(DO THIS) Begin at the line that has "Click the bullet" and stop after the line that has "Action: pyautogui.click(x=637, y=699)", then write those lines out again with "bottom" swapped for "lower" and nothing else changed. Leave the pictures out of your answer.

··· GIVEN DATA

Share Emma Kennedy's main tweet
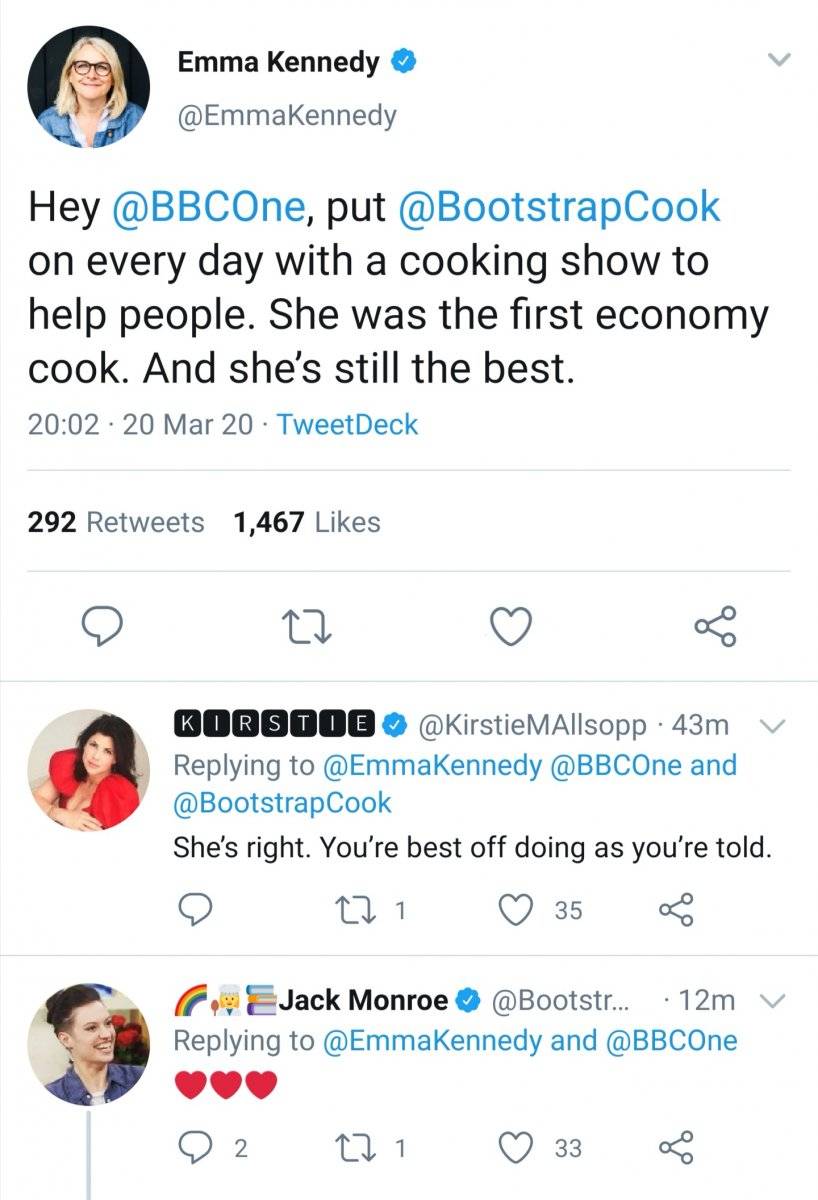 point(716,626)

······
··· GIVEN DATA

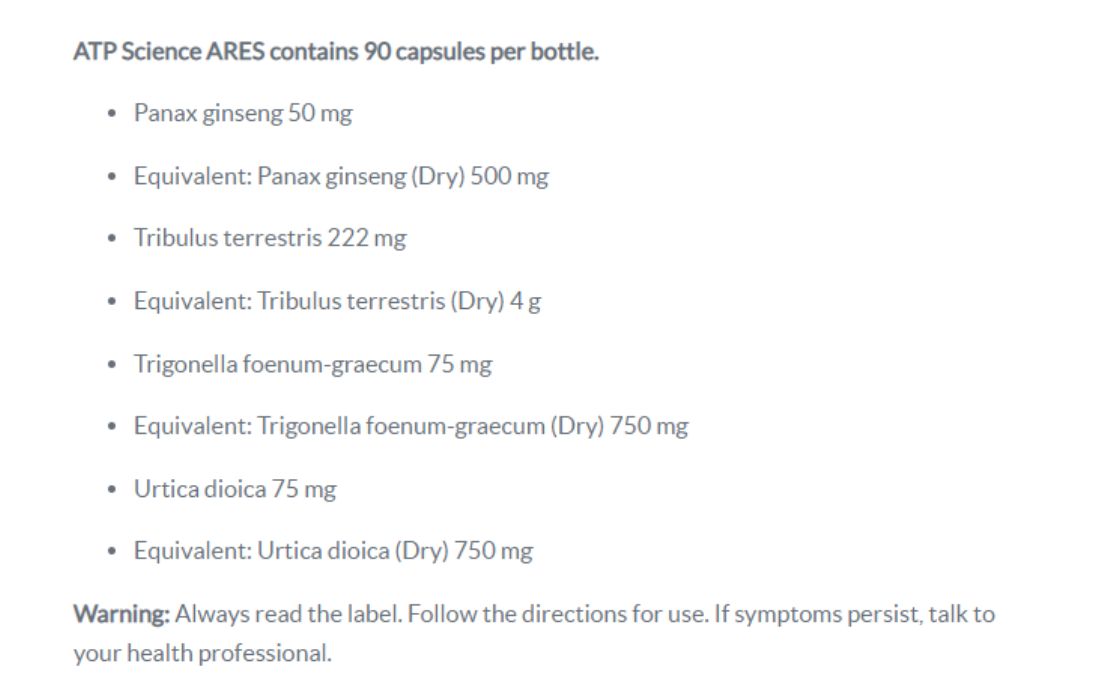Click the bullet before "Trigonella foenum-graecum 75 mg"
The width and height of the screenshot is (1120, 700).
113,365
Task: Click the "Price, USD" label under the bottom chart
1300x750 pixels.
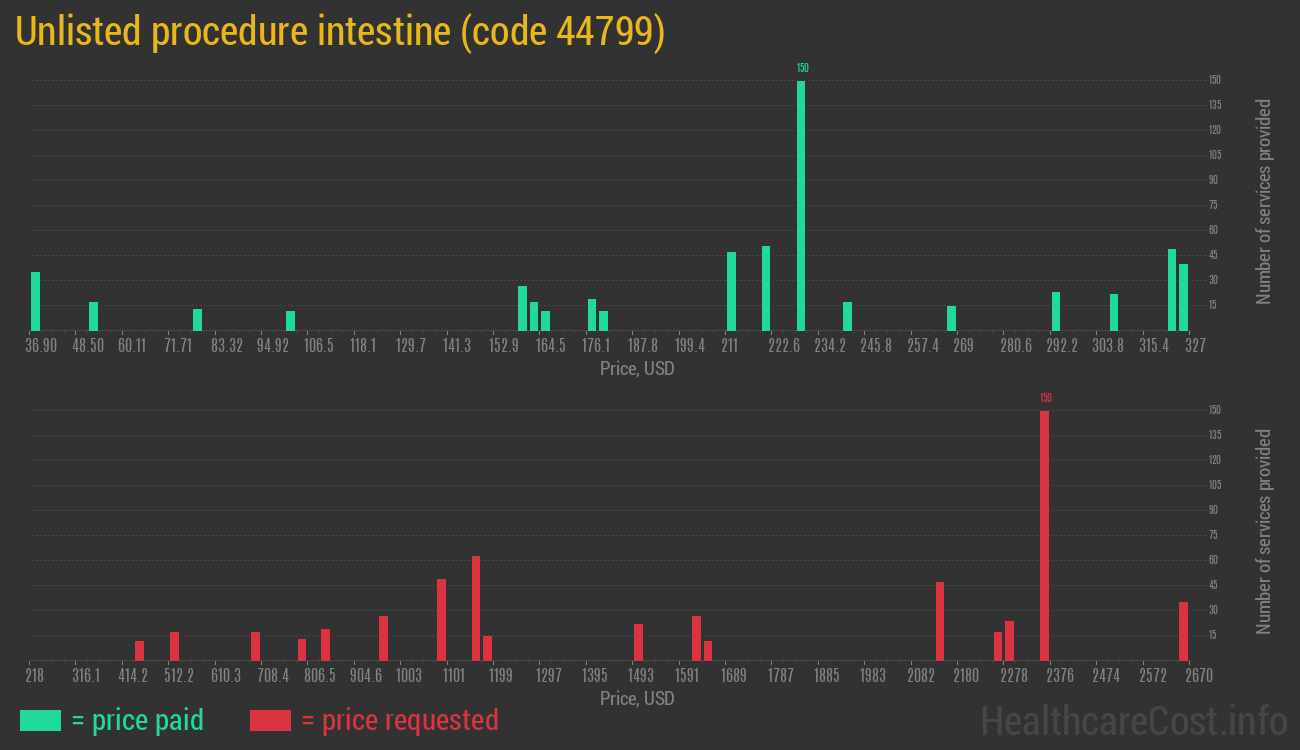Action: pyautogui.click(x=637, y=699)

······

(RESULT OF THIS EXERCISE)
Click the bullet before "Trigonella foenum-graecum 75 mg"
The width and height of the screenshot is (1120, 700).
113,365
Task: Click the "Price, USD" label under the lower chart
1300x750 pixels.
Action: pyautogui.click(x=637, y=699)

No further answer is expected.